Material provided

######

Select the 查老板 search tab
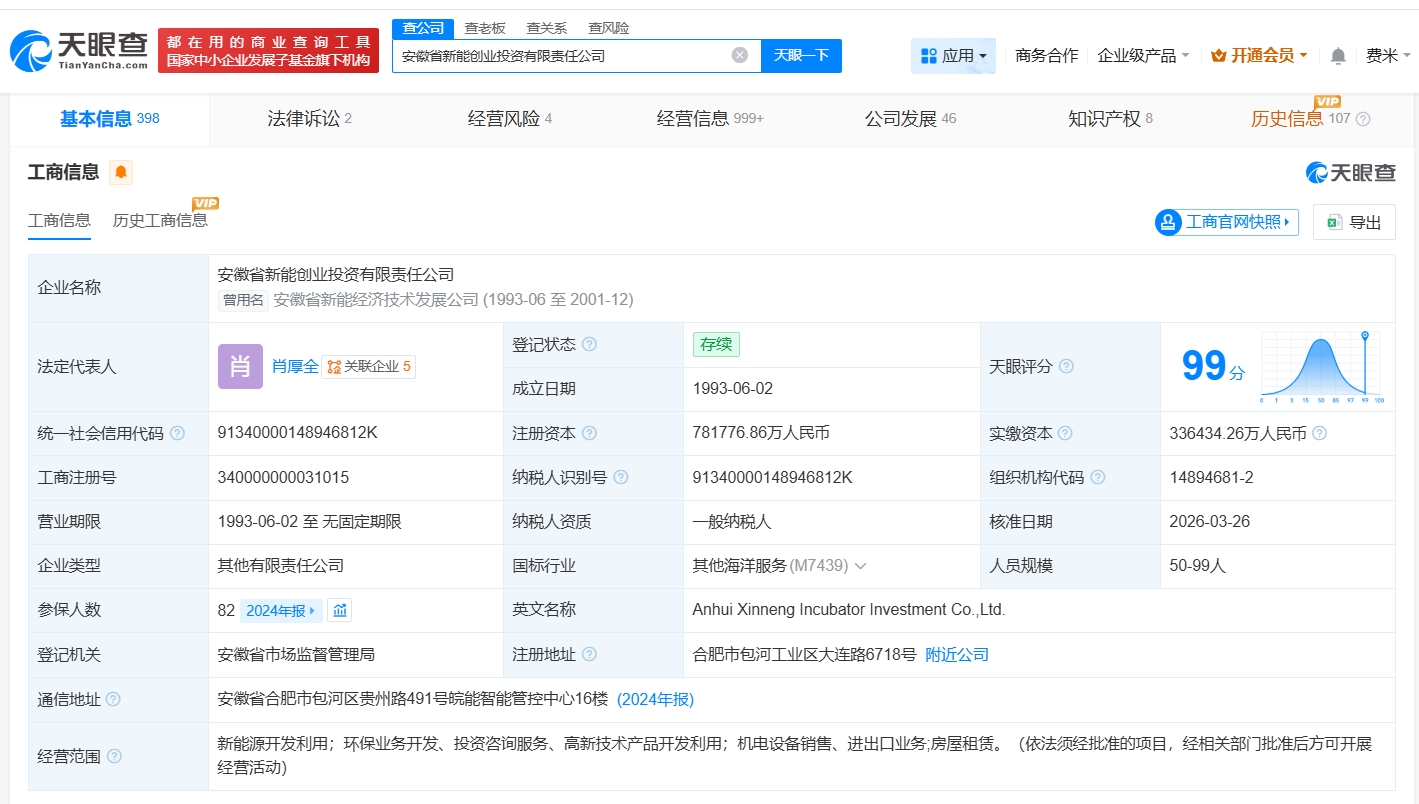The height and width of the screenshot is (804, 1419). pos(485,28)
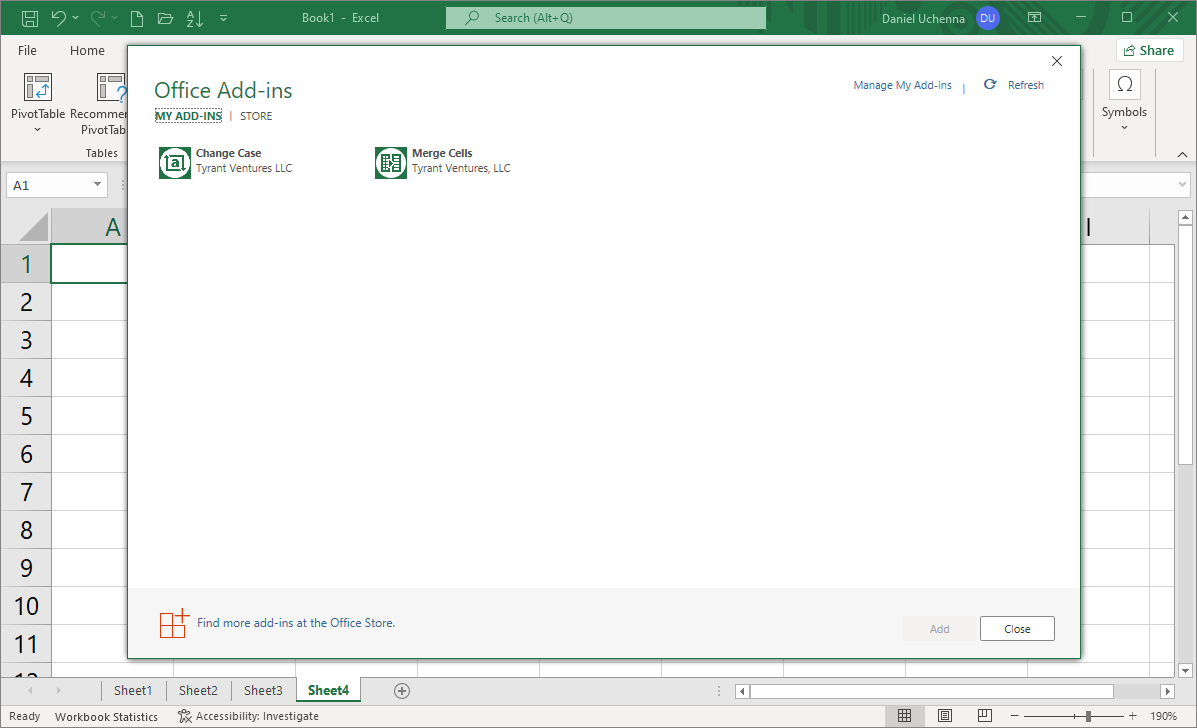1197x728 pixels.
Task: Click the Sort A to Z icon
Action: click(195, 18)
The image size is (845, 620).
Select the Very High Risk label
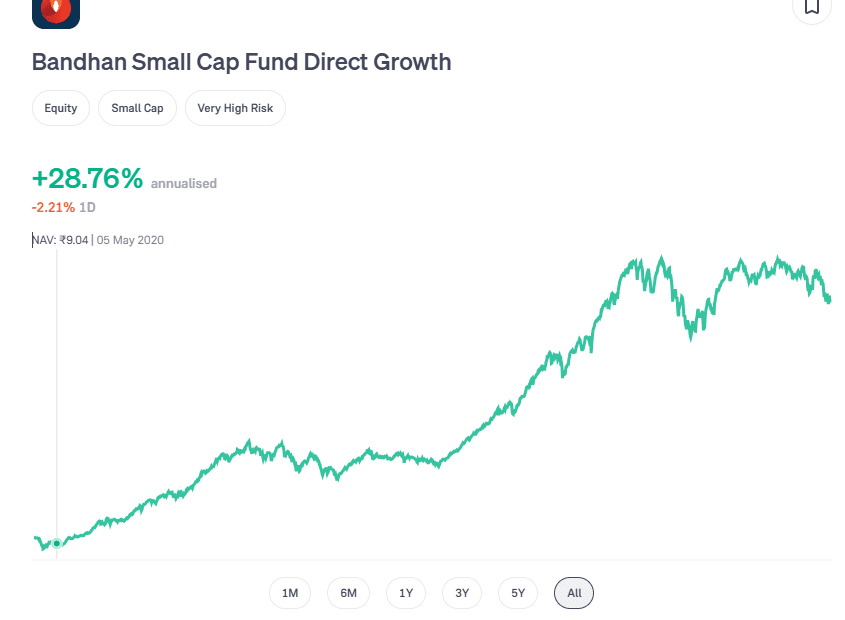click(235, 107)
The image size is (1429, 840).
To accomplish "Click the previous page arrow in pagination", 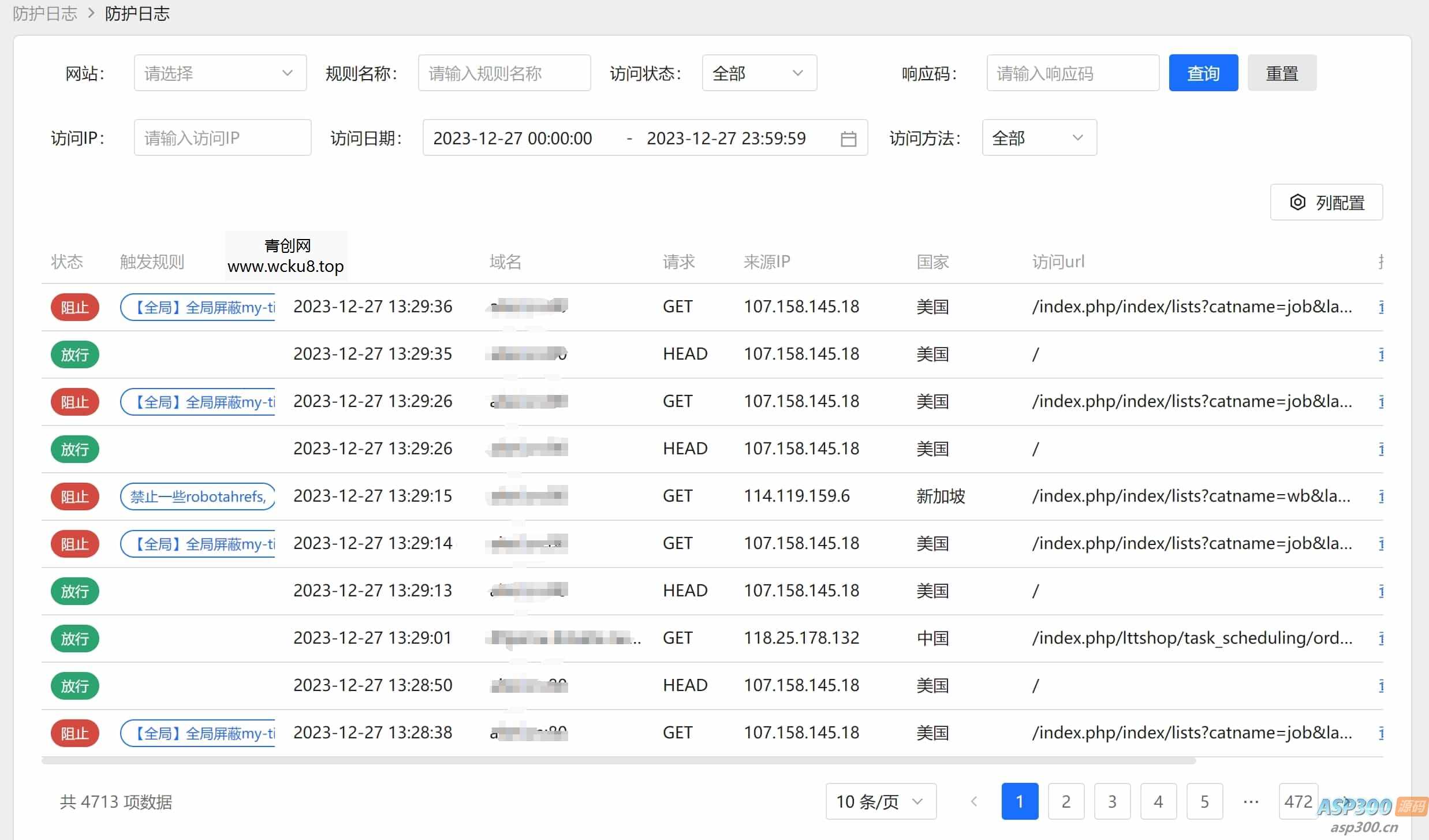I will pos(974,801).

######

Work to be completed
Show every line of the items above that contains the string "image".

Solution for this exercise
The image size is (845, 620).
The image size is (1429, 840).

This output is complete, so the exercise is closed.